4 Replies Latest reply on Dec 18, 2017 8:32 PM by hkg2581

    Operation time out when removing disk from vSan

    tinnh Lurker

      I had a SSD cache disk failed, i have tried to remove it to handle but stuck at operation time out. I tried two option Full data miration and Ensure accessibilty, both didn't work.

      An event appeared before time out event.

      How to resolve this annoying issue and i wonder if it's safe completely to physically replace failed SSD disk.

      Capture.JPG

        • 1. Re: Operation time out when removing disk from vSan
          TheBobkin Master
          VMware EmployeesvExpert

          Hello tinnh,

           

           

          The first thing to do in this situation is to verify the data health e.g. that all Objects that had components residing on the failed Disk-Group have been rebuilt on the remaining nodes/DGs in the cluster (provided there is an adequate number of available Fault Domains and space).

          This can be verified via the Web Client - Cluster > Monitor > Health > Data

          or via the CLI on the host using cmmds-tool e.g. this prints the number of Objects with each Config Status (state 7 = Healthy):

          #cmmds-tool find -f python | grep CONFIG_STATUS -B 4 -A 6 | grep 'uuid\|content' | grep -o 'state\\\":\ [0-9]*' | sort | uniq -c

           

          If all data has resynced and is healthy then it *should* be safe to remove the disk-group via alternative methods either by deleting the disk-group with 'No Action' or wiping the partitions on the drives via the Web Client (Host > Configure > Storage Devices > Select Device > All Actions > Erase Partitions NOTE: CAREFULLY check that the correct drives are being worked on here as this is PERMANENT).

          If neither of the above is possible (hostd can hold locks on badly failed disks) then the remaining option would be to boot the host with the vSAN modules disabled and then wipe the partitions.

          If this is not a lab-cluster and if possible, do open a support request with VMware GSS and/or proceed with caution here.

           

          Hope this helps.

           

           

          Bob

          • 2. Re: Operation time out when removing disk from vSan
            tinnh Lurker

            Hi Bob,

             

            Thanks for your advices. I followed your instruction to check data health and it shows as below

            Capture2.JPG

            I tried to Repair Object Immidiately and check resync status but it is empty even do a refresh, it seems not to happen any resynchronization.

            Capture3.JPG

            Do you have any idea?

             

            Regards!

            • 3. Re: Operation time out when removing disk from vSan
              TheBobkin Master
              vExpertVMware Employees

              Hello tinnh,

               

               

              This may be unable to resync the data due to insufficient space on the appropriate fault domains due to the disk-group with issues.

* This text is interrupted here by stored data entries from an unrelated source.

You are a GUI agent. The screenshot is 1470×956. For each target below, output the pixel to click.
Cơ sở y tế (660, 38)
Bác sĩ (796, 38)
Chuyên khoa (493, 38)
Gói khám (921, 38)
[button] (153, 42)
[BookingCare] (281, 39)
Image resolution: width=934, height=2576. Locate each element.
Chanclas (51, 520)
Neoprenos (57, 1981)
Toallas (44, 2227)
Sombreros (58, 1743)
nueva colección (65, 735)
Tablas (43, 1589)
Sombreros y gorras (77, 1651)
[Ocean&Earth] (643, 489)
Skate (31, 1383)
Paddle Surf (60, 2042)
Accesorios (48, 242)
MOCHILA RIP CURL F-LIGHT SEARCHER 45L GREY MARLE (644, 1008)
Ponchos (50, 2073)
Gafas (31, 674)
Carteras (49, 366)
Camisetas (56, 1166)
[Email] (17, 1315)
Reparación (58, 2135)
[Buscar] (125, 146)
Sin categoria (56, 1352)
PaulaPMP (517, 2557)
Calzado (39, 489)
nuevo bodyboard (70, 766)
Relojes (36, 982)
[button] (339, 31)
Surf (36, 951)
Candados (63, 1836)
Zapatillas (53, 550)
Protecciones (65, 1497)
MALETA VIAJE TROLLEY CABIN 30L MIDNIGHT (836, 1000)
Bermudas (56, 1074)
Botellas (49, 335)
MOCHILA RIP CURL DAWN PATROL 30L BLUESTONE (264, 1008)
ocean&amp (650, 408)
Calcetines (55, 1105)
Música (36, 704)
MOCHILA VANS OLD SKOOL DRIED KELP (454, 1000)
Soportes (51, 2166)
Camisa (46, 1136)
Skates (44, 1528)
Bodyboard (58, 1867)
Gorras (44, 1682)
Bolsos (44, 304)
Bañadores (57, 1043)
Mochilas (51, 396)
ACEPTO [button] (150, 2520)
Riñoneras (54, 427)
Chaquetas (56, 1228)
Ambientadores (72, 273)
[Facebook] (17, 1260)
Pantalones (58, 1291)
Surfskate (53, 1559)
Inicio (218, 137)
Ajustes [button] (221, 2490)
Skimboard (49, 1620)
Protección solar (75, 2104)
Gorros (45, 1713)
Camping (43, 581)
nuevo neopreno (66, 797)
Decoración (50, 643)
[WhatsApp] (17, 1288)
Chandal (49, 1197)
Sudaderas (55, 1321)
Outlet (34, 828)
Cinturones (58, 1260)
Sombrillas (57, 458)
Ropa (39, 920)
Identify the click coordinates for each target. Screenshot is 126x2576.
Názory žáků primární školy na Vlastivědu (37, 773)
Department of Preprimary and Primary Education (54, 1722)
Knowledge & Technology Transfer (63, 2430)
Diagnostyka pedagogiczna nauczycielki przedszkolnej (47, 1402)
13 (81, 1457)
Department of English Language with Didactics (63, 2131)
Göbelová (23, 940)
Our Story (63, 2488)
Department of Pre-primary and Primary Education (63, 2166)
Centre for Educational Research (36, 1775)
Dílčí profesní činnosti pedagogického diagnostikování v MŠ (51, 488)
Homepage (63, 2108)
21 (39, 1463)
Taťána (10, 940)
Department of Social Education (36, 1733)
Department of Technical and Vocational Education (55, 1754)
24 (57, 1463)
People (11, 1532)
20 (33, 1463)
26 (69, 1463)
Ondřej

              How many node and disk-groups in this cluster?

              What is the space-utilisation per disk as per RVC? (vsan.disks_stats <pathToCluster>)

               

              If no VMs/data is currently inaccessible then it is likely safe to remove this disk-group (via partition-wipe) and rebuild the disk-group - double-check that this disk-group is properly failed using esxtop 'u' and verify that there are 0 IOs to all devices in this disk-group.

               

              As I said previously - if you do have the ability to open an SR with VMware GSS please do this as someone can check this better live via WebEx than I can advise without seeing the cluster live.

               

               

              Bob

              • 4. Re: Operation time out when removing disk from vSan
                hkg2581 Novice
                VMware Employees

                tinnh

                 

                Please raise a support ticket with Vmware for a TSE to review if this is a production cluster , please refrain from deleting an disk group with no ata migration , you may cause a potential data loss . I see that you have multiple objects with reduced availability and non-compliance .